Repeat, exactly as they appear, the lines from the one with "Given: Share the page via email icon" through the last line of the entries below, but none of the pictures.
***** Supplied entries *****
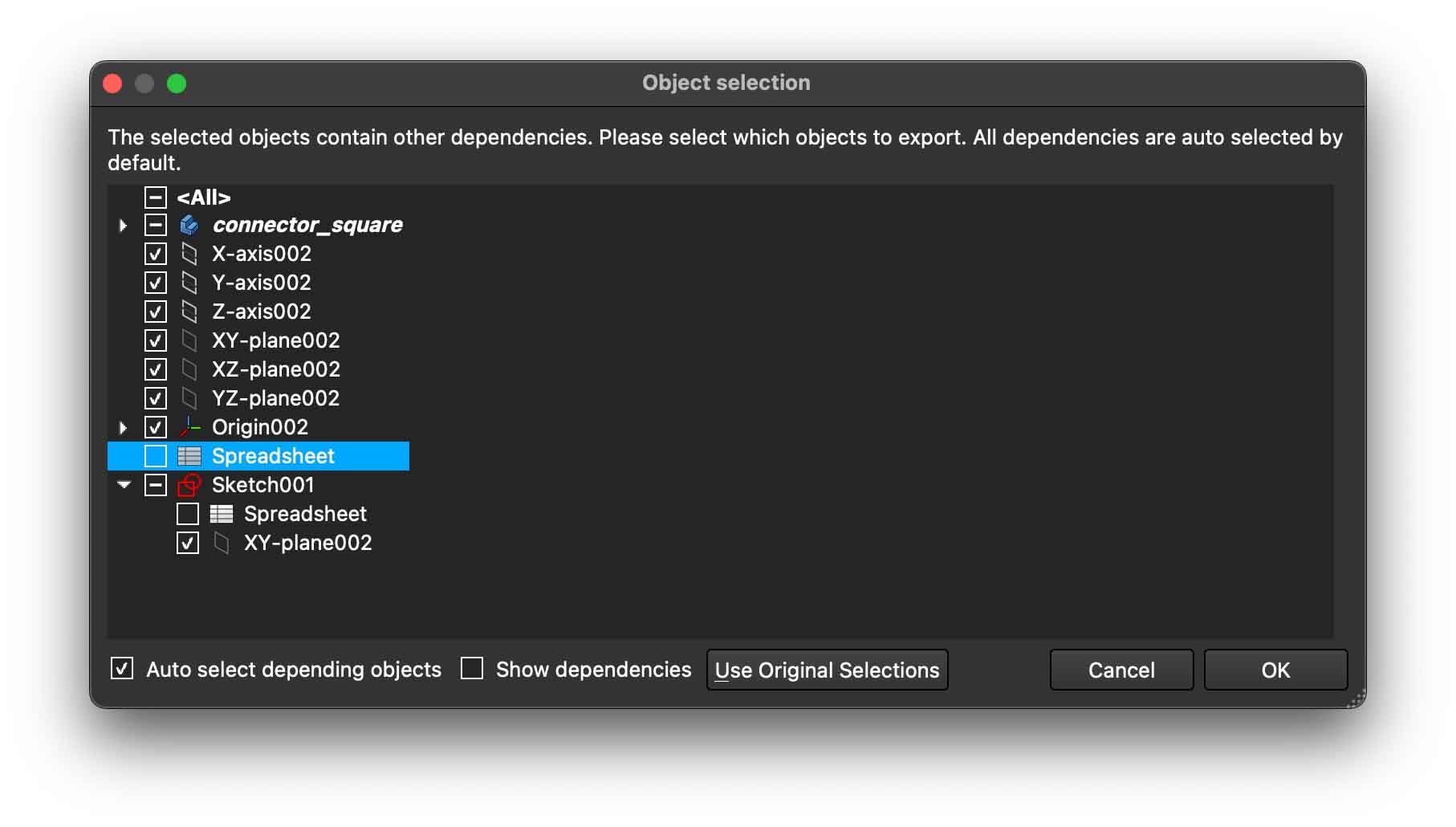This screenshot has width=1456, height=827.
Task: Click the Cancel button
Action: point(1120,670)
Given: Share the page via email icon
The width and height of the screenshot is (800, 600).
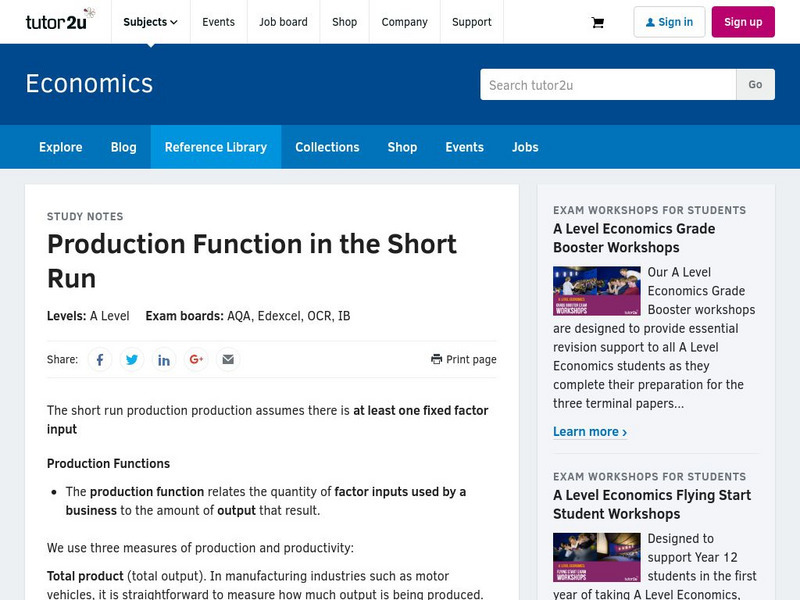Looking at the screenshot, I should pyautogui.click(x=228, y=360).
*****
Result for this exercise ::
Given: Share the page via email icon
The width and height of the screenshot is (800, 600).
Looking at the screenshot, I should pyautogui.click(x=228, y=360).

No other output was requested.